3Je werkgever vergoedt de naar zijn oordeel door jou gemaakte noodzakelijke
ziektekosten voor geneeskundige behandeling en verzorging die voor jouw
rekening blijven. Je werkgever kan hiervoor nadere regels opstellen.
11.5 Einde doorbetaling van/aanvulling op salaris
1De doorbetaling van of aanvulling op je salaris op grond van de artikel 11.2 tot en met 11.4 eindigt per:
a De datum waarop je wordt herplaatst, anders dan de situaties bedoelt in
artikel 11.2 lid 3 en lid 5 of
b De datum waarop je niet meer voldoet aan de voorwaarden of
c De datum waarop je arbeidsovereenkomst eindigt of d De datum waarop je recht krijgt op een AOW-uitkering of e De eerste van de maand volgend op de maand waarin je bent overleden
2De per 1 januari 2016 in werking getreden verkorting van de duur en vertraging
van de opbouw van de loongerelateerde WCA uitkering wordt gerepareerd
overeenkomstig de vóór deze datum geldende duur en opbouw. Een en ander
conform de reparatie van de WW uitkering in artikel 12.2.
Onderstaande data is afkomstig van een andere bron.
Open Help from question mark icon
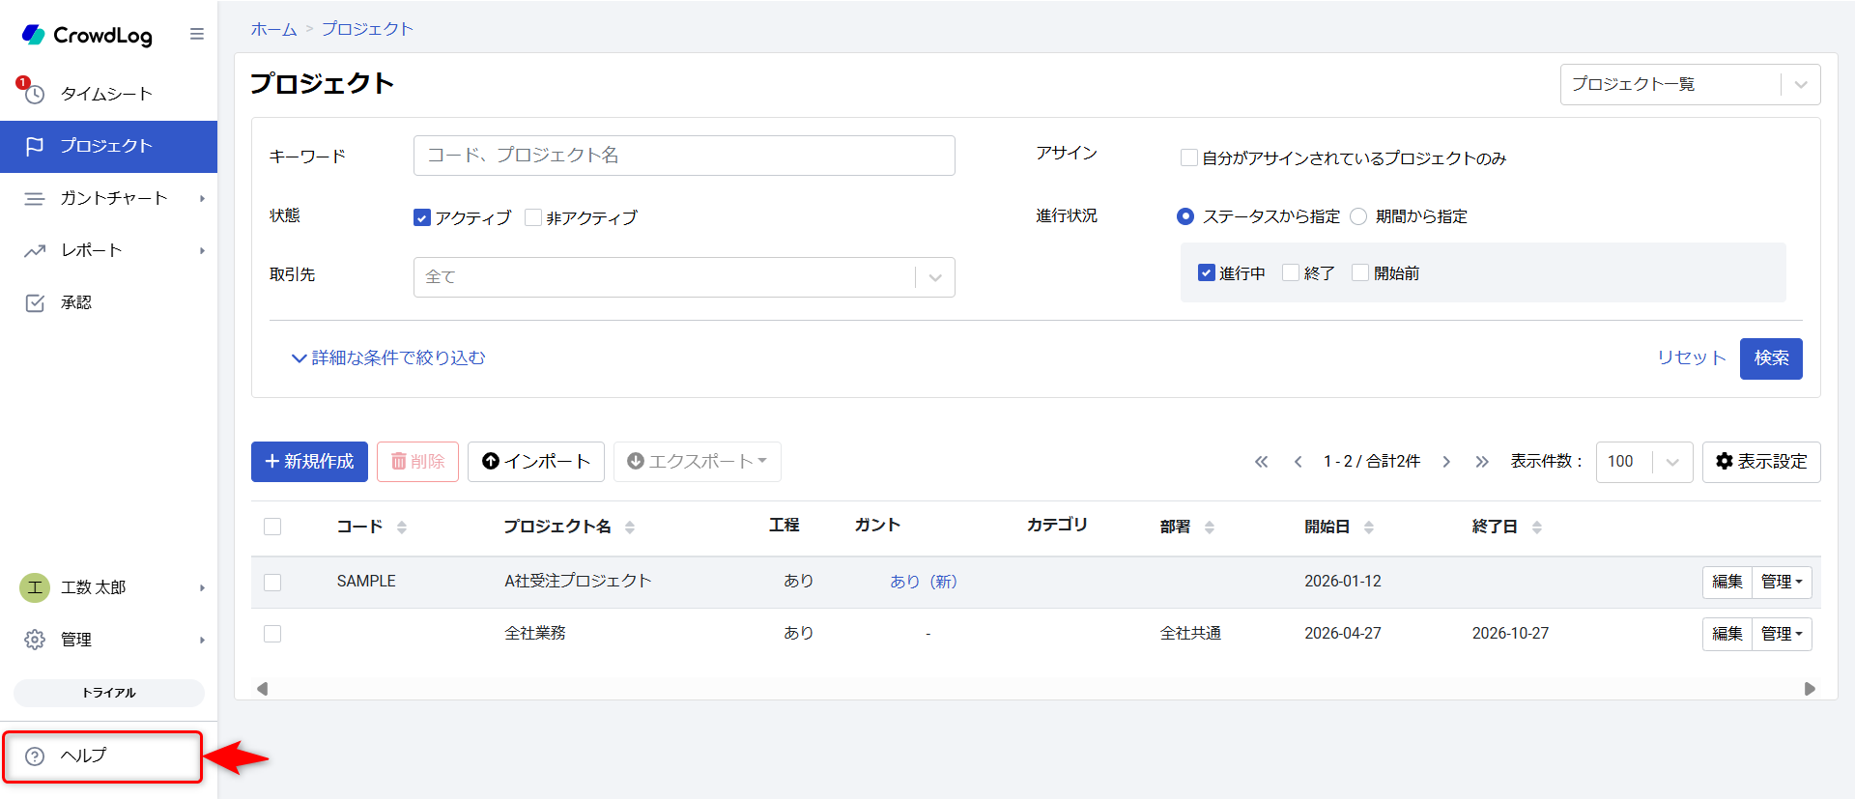The width and height of the screenshot is (1855, 799). (35, 756)
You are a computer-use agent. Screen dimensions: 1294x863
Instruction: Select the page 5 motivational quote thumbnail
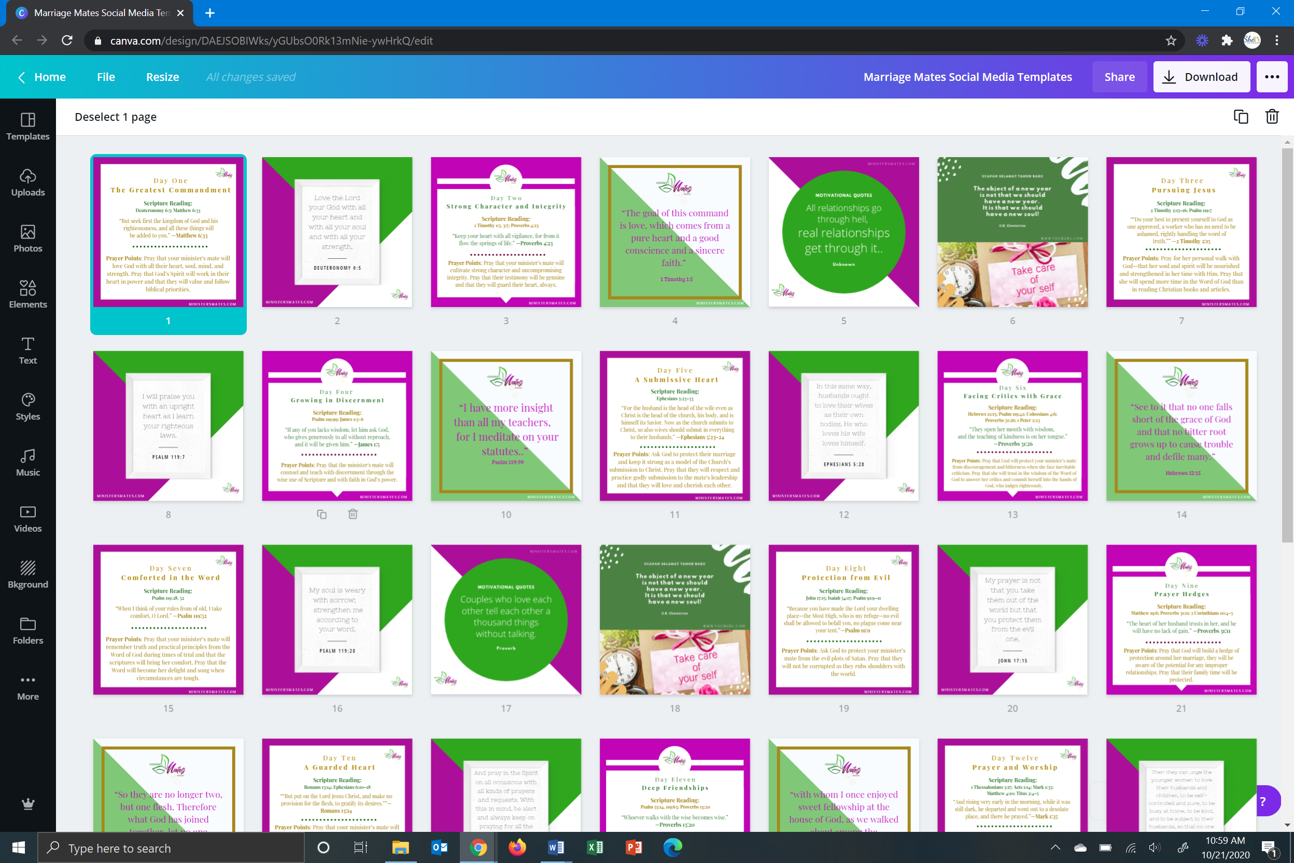click(843, 232)
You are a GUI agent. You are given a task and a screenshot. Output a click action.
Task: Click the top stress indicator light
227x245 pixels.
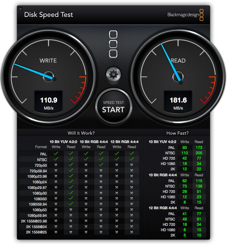click(x=113, y=34)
11.6 Samenloop met andere inkomsten
1Inkomsten op grond van dit hoofdstuk zullen samen met inkomsten op grond van een wettelijke verzekering (zoals WCA, IVA, WW), eventueel ABP arbeidsongeschiktheidspensioen (AAOP) en/of uit werk nooit hoger zijn dan je laatstverdiende salaris.
2Als je inkomsten hebt uit werk of een eigen bedrijf dan worden die inkomsten
in mindering gebracht op het bedrag waarop je op grond van dit hoofdstuk recht
hebt, tenzij:
a je deze inkomsten al had vóórdat je door ziekte arbeidsongeschikt bent
geworden; en
b de omvang van dat werk niet is uitgebreid.
11.7 Indexatie en overige bepalingen
1Het bedrag van het laatstverdiende salaris wordt in voorkomende gevallen aangepast met een algemene salariswijziging.
2De kosten van een eventueel deskundigenoordeel (second opinion) zijn voor rekening van je werkgever.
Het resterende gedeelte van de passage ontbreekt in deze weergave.